Thomas L. Thompson has had a tough career. In his doctoral dissertation in the late sixties, he came to the conclusion that the established ways of trying to prove that Abraham and the other biblical patriarchs had been historical figures were worthless. The archaeological evidence was being misinterpreted, and anyway the Bible isn't that kind of book. The academic world was not pleased.

Finally, in 1993, Thompson was appointed to a chair at Copenhagen; and now his hour has come. The balance of opinion has gradually tilted towards him, and this book may be remembered as a landmark. It marks the end of "biblical archeology" that tries to confirm biblical history. Suppose we let the evidence speak for itself: what does it say? The Israelis have had the very strongest motives for putting on show any materials that confirm the belief in a long Jewish occupation of ancient Palestine. And they have indeed found a great deal of material from Hellenistic and Roman times. But of the main "Old Testament" period there is startlingly little.

What all the world came to think of as "the Jewish people", their religion and their epic history, now seems to have come into being as a result of the 5th century Persian policy of building temples to the local gods around their empire. So, in biblical terms, history starts not with Abraham, but with Ezra and Nehemiah [6th century BCE]. Over a period of two or three centuries, the Temple and the Torah were established, and the welding of various local peoples into a New Israel was achieved. The biblical writers collected local traditions and worked them up into the Bible's great story of an Old Israel that had been chosen by God, but had repeatedly been unfaithful and finally was destroyed. One consequence of this revisionist history is that the new chronology allows Greek philosophy to have had a much bigger influence on the biblical idea of God than used to be thought.
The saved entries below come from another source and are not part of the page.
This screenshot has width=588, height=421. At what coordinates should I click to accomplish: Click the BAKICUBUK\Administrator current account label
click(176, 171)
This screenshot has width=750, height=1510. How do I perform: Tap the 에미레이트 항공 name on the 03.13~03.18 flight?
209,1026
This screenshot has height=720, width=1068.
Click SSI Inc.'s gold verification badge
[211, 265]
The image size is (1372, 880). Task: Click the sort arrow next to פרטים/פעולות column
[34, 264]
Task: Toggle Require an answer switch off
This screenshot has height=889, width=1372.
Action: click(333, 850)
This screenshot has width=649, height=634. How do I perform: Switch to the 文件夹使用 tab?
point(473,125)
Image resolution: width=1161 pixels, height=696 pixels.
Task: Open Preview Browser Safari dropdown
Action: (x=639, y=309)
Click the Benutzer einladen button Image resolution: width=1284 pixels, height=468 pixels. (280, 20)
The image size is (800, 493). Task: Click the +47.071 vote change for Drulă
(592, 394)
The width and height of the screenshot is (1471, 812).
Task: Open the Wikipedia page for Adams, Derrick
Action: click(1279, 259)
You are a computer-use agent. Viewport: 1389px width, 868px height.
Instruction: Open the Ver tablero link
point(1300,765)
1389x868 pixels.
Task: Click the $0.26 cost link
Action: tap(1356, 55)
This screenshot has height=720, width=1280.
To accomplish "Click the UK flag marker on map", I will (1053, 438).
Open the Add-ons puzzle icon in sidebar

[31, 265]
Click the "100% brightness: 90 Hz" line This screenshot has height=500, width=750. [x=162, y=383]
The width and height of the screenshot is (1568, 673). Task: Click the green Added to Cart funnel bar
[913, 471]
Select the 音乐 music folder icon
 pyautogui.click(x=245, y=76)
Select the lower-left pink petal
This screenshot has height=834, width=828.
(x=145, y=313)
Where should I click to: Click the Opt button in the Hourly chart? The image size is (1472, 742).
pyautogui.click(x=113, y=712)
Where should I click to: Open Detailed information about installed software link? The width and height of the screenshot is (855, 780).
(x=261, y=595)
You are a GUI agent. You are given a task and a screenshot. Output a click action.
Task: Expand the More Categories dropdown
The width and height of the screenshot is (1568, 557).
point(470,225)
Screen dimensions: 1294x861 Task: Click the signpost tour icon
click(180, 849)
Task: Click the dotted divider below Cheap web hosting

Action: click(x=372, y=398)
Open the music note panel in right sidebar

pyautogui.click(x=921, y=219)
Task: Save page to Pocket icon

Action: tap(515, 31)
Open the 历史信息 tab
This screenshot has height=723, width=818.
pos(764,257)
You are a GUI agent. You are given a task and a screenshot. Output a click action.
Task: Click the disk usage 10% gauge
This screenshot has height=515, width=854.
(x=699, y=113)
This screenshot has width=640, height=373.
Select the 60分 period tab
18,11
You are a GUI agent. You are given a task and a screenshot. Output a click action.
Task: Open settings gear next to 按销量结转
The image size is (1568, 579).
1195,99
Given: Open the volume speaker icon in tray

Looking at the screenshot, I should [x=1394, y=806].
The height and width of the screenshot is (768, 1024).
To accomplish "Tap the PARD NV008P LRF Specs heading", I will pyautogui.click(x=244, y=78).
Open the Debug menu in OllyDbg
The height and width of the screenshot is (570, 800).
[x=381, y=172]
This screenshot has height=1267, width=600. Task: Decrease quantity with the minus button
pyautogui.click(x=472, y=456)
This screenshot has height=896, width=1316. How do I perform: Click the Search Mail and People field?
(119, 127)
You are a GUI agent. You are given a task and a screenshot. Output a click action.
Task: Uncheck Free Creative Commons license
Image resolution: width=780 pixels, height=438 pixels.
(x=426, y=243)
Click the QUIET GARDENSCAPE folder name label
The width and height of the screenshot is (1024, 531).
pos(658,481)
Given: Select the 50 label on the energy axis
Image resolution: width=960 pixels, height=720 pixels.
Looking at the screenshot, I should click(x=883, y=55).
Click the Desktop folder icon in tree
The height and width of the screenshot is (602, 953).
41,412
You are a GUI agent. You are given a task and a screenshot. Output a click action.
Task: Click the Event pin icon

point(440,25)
Thompson's transformation of the way we see the Bible draws the line between the Old and the New Israel in a new place. The Old Israel is now the fictioned [sic] Israel of pre-exilic times, and the New Israel is the Judaism of the Temple, the Torah and the synagogues that developed in Hellenistic and Roman times. Thompson does not care for the contrast between Old and New "Testaments", and regards the Church's self-description as the "New Israel" as implicitly anti-Semitic.

Best of all is Thompson's attack on the "naive realism" of dogmatic theology. In his brilliant discussions of individual stories, he shows that when religion is seen as human it becomes much more complicated and interesting.

This shift in the way we see the Bible has been coming for decades, but it is still radical. Western Christianity has always narrated a great epic history of salvation based on the Bible: Creation, the Fall, the Flood, the Exodus, the Conquest, the Kings and the Prophets, and the promised Messiah. We are now invited to see the whole story as back-projected and mythical.

Thompson's theories are bound to be highly offensive to conservatives, both in Israel and in the Church. But the gap between the study and the pew grows steadily wider, and most people are not greatly concerned.